Grandfather Mountain, which climbs 5,946 feet over northwest North Carolina, is a location of incredible biodiversity and spectacular splendor. The mountain, which is part of the United Nations' Southern Appalachian Biosphere Reserve, is thought to be 300 million years old, with some rock formations dating back 1.2 billion years.
Guests pay an admission fee to drive through the park in their own vehicles, stopping along the way to enjoy a variety of activities such as native wildlife exhibits, the Wilson Center for Nature Discovery, hiking trails, and the famous Mile High Swinging Bridge, which connects two peaks one mile above sea level. The main draw is the exciting sensation of being on top of the world while gazing out across views of mountain ridge after mountain ridge falling to the horizon, which is easily accessible through a paved road to the 5,300-foot height on Grandfather's summits.
The Foundation offers several educational opportunities as well as popular annual events.
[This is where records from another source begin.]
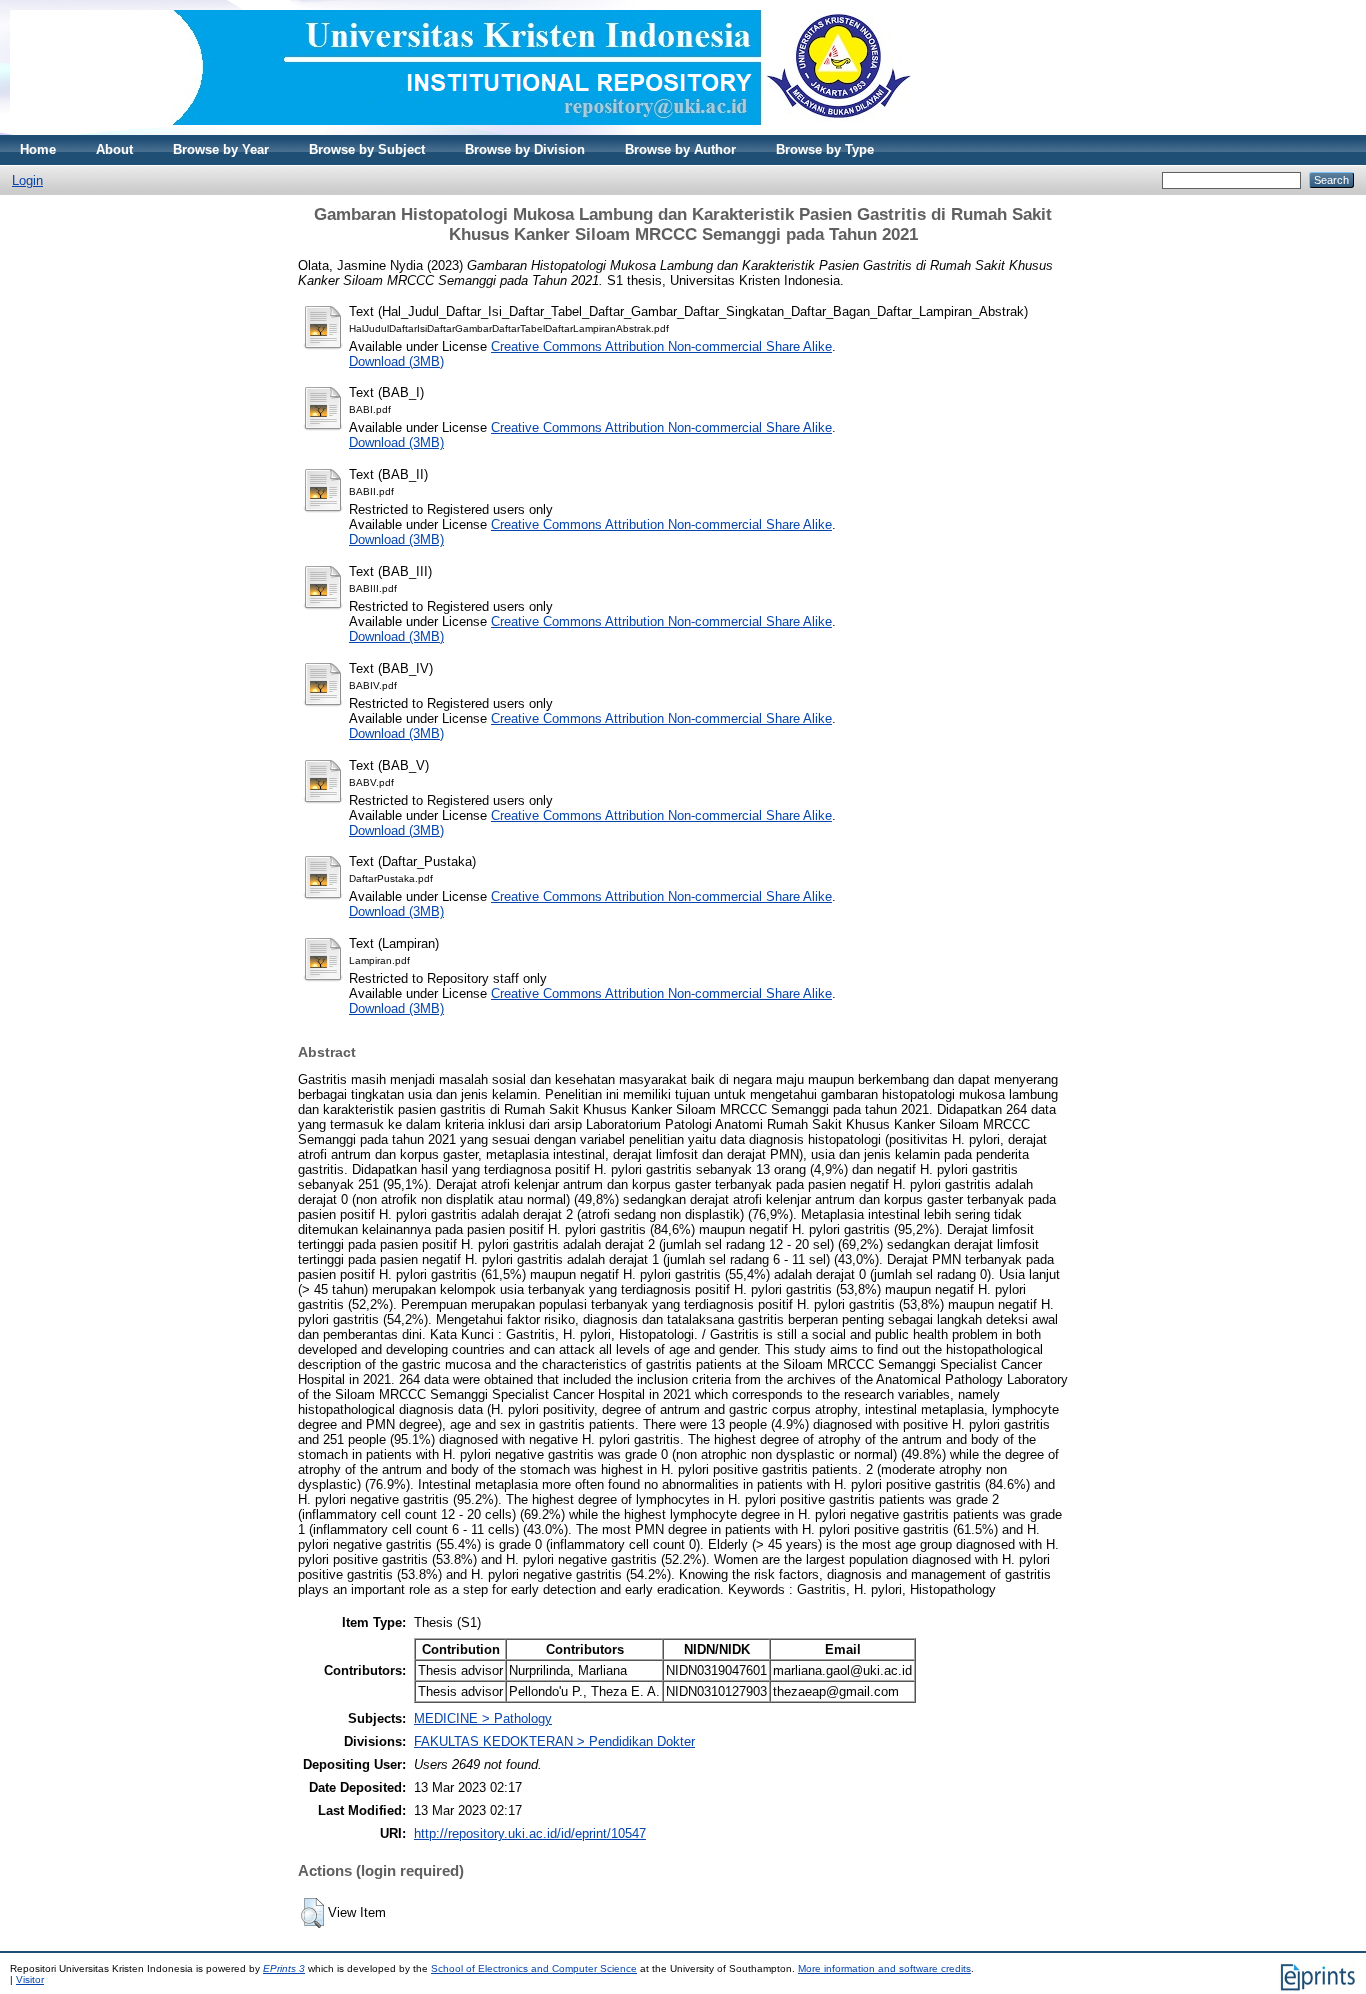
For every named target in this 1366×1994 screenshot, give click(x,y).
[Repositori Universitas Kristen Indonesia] (461, 130)
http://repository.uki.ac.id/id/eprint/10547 (530, 1833)
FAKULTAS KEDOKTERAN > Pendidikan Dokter (554, 1741)
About (114, 149)
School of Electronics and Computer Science (534, 1968)
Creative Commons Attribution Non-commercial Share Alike (661, 346)
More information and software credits (884, 1968)
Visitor (30, 1979)
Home (38, 149)
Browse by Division (525, 149)
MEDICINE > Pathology (483, 1718)
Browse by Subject (367, 149)
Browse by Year (221, 149)
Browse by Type (825, 149)
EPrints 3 (284, 1968)
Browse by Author (680, 149)
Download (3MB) (396, 361)
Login (27, 180)
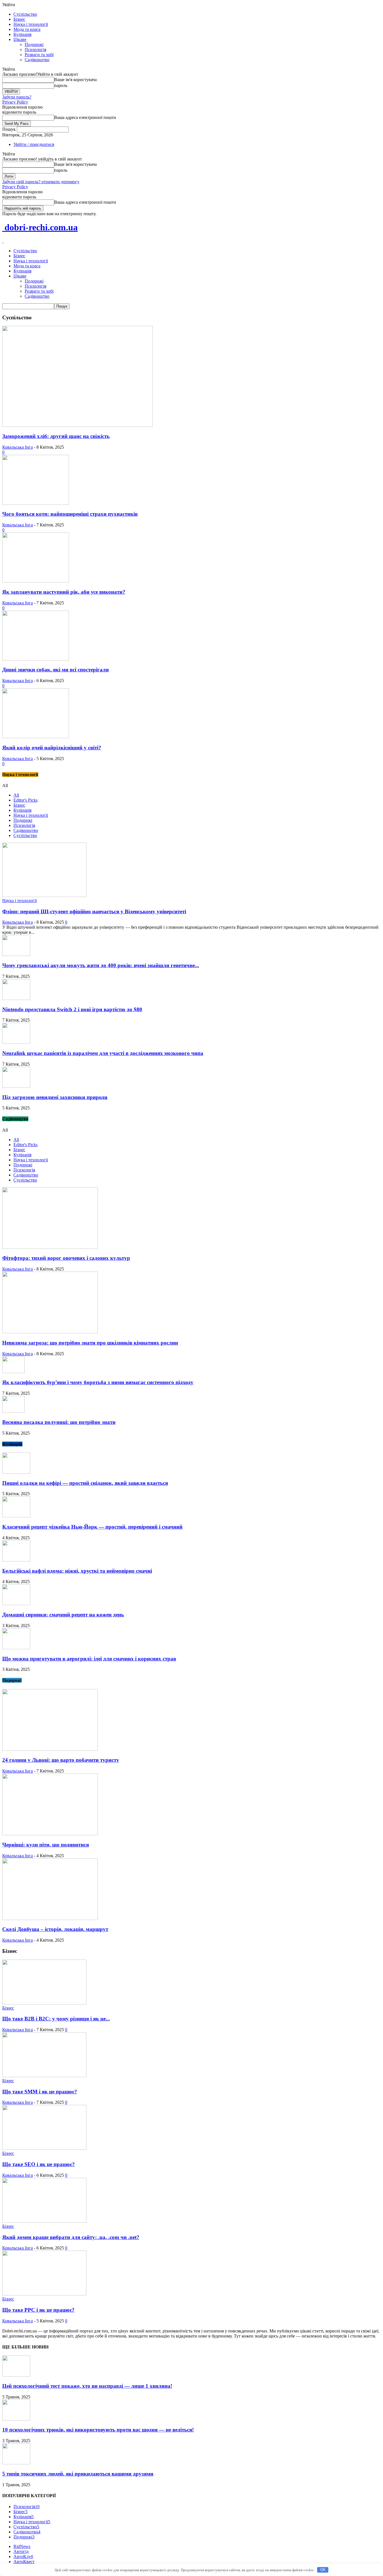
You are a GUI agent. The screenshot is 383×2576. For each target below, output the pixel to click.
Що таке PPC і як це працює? (38, 2310)
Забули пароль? (16, 97)
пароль (60, 85)
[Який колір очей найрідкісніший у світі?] (35, 736)
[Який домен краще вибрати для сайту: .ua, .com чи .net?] (44, 2221)
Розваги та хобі (39, 54)
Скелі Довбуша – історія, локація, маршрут (55, 1929)
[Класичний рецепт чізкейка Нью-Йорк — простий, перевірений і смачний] (16, 1515)
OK (323, 2570)
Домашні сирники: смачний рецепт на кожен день (63, 1615)
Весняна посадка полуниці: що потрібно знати (59, 1422)
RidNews (21, 2546)
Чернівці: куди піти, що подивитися (45, 1845)
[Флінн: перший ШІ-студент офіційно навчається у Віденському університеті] (44, 895)
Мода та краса (26, 29)
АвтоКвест (23, 2561)
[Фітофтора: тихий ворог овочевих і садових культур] (50, 1247)
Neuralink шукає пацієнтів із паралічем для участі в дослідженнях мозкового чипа (102, 1053)
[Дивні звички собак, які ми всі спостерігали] (35, 659)
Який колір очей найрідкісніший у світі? (51, 748)
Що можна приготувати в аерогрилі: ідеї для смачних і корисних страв (89, 1659)
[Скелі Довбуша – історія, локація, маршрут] (50, 1918)
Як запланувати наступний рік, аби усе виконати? (63, 592)
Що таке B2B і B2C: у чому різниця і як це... (56, 2019)
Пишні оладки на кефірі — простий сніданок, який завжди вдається (85, 1483)
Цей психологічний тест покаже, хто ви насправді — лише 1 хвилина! (87, 2386)
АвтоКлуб (23, 2556)
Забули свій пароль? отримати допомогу (40, 181)
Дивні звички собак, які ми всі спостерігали (55, 670)
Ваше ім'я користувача (75, 79)
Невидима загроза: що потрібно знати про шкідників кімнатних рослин (90, 1343)
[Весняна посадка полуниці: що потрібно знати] (13, 1411)
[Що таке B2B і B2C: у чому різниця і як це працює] (44, 2003)
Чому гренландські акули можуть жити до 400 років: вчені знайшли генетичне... (100, 965)
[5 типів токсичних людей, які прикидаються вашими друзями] (16, 2462)
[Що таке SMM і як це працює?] (44, 2075)
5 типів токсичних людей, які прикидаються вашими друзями (77, 2474)
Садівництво (37, 59)
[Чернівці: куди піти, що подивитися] (50, 1833)
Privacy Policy (15, 102)
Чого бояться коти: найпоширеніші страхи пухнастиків (70, 514)
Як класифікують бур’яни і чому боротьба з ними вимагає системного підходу (97, 1382)
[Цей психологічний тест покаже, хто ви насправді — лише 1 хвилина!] (16, 2375)
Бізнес (19, 19)
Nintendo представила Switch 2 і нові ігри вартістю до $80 (72, 1009)
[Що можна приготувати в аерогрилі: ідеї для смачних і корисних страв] (16, 1647)
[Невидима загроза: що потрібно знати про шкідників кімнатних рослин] (50, 1331)
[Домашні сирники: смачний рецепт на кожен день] (16, 1603)
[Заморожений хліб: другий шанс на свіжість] (77, 425)
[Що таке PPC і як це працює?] (44, 2293)
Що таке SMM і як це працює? (39, 2092)
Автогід (21, 2551)
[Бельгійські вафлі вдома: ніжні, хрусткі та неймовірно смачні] (16, 1559)
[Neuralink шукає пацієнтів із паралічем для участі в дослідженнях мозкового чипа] (16, 1042)
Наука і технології (30, 24)
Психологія (35, 49)
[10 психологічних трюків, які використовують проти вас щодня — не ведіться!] (16, 2419)
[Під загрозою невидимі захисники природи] (16, 1086)
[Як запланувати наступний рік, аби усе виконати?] (35, 581)
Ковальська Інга (17, 447)
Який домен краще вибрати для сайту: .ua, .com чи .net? (70, 2237)
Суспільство (25, 14)
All (16, 795)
Guests may enjoy several daily activities included with entry as well as extra unique experiences for an additional cost from April to October.
The state of North Carolina owns the remaining two-thirds of Grandfather Mountain's wild and undeveloped areas. Grandfather Mountain State Park is only accessible by foot, and tourists may climb many miles of hard alpine paths that go through or around rock cliffs and pinnacles (sometimes with the help of ropes and ladders) through high-elevation scenery unlike any other in the Southeast. Hikers can enter the State Park through one of two trailheads: the Profile Trail off N.C. 105 on the mountain's western side or the Daniel Boone Scout Trail off the Blue Ridge Parkway on the mountain's eastern slope. There are no trail fees, but all hikers are required to register at the trailhead so that State Park rangers can keep track of how many people are on the trails.